I'm excited, scared, exhausted, moody and achy.  My stomach feels funny.  I feel nauseous.   I've been taking birth control pills for this month and I think they are making me feel ill.  Thank goodness it's only for one month.  Then I start the stims for the IVF.  I am getting the meds delivered by Fed Ex tomorrow.  It seems crazy.  It's here already.  Please let this work out.  I want to be a momma so badly.  I'm so glad J is doing his part.  We both still need to go in for blood work and take 10 days of antibiotics. 
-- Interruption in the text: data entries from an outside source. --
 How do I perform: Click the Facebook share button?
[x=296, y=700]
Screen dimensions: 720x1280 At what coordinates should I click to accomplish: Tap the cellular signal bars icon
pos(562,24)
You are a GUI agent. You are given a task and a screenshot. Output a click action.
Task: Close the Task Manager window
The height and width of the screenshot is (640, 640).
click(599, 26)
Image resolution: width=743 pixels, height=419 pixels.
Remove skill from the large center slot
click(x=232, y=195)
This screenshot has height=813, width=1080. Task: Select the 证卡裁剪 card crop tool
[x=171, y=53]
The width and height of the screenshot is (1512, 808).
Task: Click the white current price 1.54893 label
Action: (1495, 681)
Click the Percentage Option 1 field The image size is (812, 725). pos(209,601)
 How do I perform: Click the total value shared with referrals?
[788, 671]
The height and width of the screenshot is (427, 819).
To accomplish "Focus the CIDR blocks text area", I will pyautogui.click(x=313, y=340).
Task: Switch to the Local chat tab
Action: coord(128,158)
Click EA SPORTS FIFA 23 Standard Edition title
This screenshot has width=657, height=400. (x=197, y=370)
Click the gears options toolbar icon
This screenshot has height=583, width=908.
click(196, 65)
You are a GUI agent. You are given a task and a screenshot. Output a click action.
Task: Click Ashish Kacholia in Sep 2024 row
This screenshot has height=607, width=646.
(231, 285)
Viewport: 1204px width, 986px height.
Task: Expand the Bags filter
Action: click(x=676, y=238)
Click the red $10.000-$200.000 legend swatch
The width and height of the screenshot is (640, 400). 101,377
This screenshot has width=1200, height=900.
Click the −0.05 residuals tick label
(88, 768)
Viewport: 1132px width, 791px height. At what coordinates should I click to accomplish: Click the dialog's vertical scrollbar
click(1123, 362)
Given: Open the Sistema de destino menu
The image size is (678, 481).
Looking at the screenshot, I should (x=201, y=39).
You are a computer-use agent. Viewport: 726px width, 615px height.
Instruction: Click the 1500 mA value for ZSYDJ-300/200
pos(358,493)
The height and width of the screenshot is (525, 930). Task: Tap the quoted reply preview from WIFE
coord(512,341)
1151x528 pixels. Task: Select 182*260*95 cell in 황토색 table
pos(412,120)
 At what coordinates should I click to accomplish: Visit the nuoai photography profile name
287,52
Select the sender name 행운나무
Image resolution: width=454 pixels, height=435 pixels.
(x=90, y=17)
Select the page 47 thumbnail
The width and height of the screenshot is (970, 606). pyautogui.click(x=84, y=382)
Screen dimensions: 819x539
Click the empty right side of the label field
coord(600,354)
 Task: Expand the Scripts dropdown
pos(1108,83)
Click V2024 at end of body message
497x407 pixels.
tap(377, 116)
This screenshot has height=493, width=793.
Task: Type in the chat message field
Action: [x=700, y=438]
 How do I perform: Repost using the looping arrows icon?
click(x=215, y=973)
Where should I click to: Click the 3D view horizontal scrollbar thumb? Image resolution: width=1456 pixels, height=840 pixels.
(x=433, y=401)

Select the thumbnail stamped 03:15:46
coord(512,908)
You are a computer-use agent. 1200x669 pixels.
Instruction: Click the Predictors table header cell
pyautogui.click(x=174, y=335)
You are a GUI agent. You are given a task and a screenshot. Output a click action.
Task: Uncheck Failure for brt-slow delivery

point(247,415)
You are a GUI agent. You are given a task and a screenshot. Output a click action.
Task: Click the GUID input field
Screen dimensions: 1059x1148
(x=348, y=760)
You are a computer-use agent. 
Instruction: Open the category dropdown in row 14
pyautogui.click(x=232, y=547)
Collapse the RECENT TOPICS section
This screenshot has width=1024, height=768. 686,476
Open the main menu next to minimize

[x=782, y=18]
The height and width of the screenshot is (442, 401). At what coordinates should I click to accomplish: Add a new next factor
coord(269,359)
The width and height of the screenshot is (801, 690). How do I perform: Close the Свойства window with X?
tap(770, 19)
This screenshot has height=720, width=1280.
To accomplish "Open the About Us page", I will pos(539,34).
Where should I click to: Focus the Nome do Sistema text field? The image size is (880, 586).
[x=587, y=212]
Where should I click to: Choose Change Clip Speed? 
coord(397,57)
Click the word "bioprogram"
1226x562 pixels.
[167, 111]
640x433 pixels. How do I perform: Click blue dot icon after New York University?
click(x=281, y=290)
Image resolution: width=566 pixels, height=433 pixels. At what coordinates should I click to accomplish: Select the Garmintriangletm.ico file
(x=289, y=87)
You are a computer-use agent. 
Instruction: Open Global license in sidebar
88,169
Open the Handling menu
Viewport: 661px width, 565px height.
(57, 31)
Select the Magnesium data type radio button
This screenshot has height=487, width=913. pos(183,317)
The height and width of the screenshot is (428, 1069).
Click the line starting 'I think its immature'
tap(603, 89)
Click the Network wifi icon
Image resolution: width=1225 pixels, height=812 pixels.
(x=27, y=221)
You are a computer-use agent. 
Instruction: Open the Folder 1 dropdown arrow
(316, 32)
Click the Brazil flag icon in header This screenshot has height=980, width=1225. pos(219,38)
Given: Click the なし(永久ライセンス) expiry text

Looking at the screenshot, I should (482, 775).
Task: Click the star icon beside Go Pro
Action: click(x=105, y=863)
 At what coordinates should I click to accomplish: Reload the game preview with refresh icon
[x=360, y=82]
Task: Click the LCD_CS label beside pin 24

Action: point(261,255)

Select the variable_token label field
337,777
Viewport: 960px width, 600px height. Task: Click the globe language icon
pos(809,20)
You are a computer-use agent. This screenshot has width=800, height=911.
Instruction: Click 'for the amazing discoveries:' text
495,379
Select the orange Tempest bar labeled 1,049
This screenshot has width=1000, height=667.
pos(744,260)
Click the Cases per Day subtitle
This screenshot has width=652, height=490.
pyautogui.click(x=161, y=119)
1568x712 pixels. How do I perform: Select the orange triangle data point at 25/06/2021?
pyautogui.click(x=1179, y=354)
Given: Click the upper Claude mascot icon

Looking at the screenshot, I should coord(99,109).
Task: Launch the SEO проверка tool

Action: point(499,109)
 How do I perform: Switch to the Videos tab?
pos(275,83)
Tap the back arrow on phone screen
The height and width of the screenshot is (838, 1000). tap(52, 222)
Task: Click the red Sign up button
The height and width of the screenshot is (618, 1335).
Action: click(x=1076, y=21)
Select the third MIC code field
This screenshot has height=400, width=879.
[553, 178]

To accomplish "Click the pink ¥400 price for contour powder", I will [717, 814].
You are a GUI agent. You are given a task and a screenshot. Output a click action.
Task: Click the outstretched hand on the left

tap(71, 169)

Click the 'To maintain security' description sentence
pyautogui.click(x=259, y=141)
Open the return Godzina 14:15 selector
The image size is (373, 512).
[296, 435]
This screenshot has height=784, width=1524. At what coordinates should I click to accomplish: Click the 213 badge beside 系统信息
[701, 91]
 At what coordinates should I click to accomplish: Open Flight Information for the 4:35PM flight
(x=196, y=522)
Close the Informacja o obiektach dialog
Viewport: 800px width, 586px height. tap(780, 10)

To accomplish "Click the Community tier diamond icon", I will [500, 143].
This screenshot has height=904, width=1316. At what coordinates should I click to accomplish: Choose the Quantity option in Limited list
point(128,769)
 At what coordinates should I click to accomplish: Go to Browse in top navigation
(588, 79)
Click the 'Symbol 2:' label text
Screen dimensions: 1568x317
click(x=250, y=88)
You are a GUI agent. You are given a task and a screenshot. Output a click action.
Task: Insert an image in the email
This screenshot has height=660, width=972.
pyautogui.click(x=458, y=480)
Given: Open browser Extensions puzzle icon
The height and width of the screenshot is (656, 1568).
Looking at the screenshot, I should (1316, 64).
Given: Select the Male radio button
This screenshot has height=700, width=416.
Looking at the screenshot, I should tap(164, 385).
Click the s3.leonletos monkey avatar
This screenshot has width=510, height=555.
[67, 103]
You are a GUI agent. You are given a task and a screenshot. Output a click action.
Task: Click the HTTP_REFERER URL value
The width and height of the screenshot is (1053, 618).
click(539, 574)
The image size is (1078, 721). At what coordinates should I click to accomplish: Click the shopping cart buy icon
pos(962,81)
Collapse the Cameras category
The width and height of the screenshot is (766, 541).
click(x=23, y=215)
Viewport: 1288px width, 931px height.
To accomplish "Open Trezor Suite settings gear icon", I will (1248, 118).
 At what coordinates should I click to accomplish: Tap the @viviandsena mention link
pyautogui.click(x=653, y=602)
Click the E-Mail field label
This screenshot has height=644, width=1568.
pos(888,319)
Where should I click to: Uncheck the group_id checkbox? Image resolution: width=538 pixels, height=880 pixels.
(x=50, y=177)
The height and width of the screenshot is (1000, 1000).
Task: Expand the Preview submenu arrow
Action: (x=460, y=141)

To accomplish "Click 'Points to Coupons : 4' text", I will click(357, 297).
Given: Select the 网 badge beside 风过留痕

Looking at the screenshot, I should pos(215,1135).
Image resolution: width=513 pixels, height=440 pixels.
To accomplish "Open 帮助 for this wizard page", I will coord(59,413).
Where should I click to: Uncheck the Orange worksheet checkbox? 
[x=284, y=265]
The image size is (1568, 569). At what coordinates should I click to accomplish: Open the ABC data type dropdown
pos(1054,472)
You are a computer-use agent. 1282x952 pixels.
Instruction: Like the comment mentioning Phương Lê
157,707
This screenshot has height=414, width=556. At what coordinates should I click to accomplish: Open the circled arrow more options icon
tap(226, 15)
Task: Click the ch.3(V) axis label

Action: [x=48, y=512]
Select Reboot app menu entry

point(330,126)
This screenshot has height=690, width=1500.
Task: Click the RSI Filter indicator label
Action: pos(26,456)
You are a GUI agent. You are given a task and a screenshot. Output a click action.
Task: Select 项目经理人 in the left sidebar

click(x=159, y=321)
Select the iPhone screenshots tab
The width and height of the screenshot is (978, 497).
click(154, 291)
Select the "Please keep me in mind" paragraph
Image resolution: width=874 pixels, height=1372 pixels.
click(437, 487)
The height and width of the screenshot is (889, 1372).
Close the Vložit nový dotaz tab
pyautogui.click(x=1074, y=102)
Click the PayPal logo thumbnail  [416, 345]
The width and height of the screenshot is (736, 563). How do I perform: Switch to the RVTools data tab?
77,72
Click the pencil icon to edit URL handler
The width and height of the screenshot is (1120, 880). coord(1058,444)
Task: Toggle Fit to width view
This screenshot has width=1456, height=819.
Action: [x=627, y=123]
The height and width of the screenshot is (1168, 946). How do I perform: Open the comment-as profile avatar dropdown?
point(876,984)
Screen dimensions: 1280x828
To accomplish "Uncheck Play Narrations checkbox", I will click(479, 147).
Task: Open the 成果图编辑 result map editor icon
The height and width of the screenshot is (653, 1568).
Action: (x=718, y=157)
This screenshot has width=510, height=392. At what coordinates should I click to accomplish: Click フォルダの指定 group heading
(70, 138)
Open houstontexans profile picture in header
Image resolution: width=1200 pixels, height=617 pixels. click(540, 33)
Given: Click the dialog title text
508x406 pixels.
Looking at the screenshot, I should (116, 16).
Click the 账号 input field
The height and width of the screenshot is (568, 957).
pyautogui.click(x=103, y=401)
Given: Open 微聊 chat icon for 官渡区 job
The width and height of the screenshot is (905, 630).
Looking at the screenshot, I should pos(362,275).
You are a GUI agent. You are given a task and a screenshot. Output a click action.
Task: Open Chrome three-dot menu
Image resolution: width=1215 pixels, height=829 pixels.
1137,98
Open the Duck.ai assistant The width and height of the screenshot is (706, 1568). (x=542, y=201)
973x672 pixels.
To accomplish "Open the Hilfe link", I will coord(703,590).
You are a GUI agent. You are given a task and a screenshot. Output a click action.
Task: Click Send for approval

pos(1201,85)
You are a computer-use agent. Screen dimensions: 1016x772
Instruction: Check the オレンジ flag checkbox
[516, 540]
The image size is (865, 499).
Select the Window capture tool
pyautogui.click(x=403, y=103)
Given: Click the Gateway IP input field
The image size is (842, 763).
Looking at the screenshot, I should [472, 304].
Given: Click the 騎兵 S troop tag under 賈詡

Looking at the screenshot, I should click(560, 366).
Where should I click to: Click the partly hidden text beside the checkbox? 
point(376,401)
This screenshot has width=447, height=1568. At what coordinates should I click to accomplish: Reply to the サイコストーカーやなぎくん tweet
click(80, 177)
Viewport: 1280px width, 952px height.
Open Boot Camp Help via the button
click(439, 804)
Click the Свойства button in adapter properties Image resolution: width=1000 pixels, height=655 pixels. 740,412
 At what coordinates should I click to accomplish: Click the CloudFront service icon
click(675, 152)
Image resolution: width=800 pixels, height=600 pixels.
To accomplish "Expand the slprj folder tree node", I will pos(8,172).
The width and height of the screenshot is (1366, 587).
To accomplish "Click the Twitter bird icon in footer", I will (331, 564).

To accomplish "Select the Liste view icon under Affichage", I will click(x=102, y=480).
On a sad note, Yeager is not doing well.  Yesterday, J had to take him to the vet to drain the fluid around his lungs again.  It's awful to see him struggling to breath.  The vet said it's only a matter of time.  They think he has lymphoma.  They will keep draining the fluid for now but eventually, he'll stop eating and he will go into shutdown.  Just thinking about it makes my heart break.  He's been such a comfort to me all these years.  We have a special bond.  He knows when I'm upset and works hard to make me happy.  I've really never seen anything like it before.  A part of me thinks he's still alive because of his will to live.  If it's even possible, I'd say that Yeager loves me and doesn't want to leave me and that has given him the drive to go on.  But this cancer isn't something that will just go away.  He's used his nine lives.  Now, we just have to wait for the inevitable moment to come.

Saturday, December 18, 2010

It's starting to feel real....

It's the middle of Dec and I'm getting ready to start the IVF train.  My RE prescribed BCP (I had thought I wasn't going on them but I guess it helps them with timing)  WIN Fertility called and verified all the medications they are ordering.  I'll be getting a total of 9 drugs.  Antibiotics, injection drugs, pills, etc....All for 1 cycle of IVF.  I'm hoping I only need to do this once.  Anyway, I feel excited and overwhelmed.  Work is busy as hell and hopefully, it won't stress me out.  That's the last thing I need.  I did tell a few people at work so when I lose it because of the drugs they'll realize and not hold it against me.  I mean just a few days ago I lost it over a paper clip. Anyway, it's looking like I'll start the injections the week of Jan 9th sometime.  Hopefully, by Feb I'll be pregnant.  Please let this work.  I've been praying every day for this to work.  I know it's possible.  Women older than me can still get pregnant then I can too.  Please God, let me have the opportunity to become a Mom.  It's all I've ever wanted.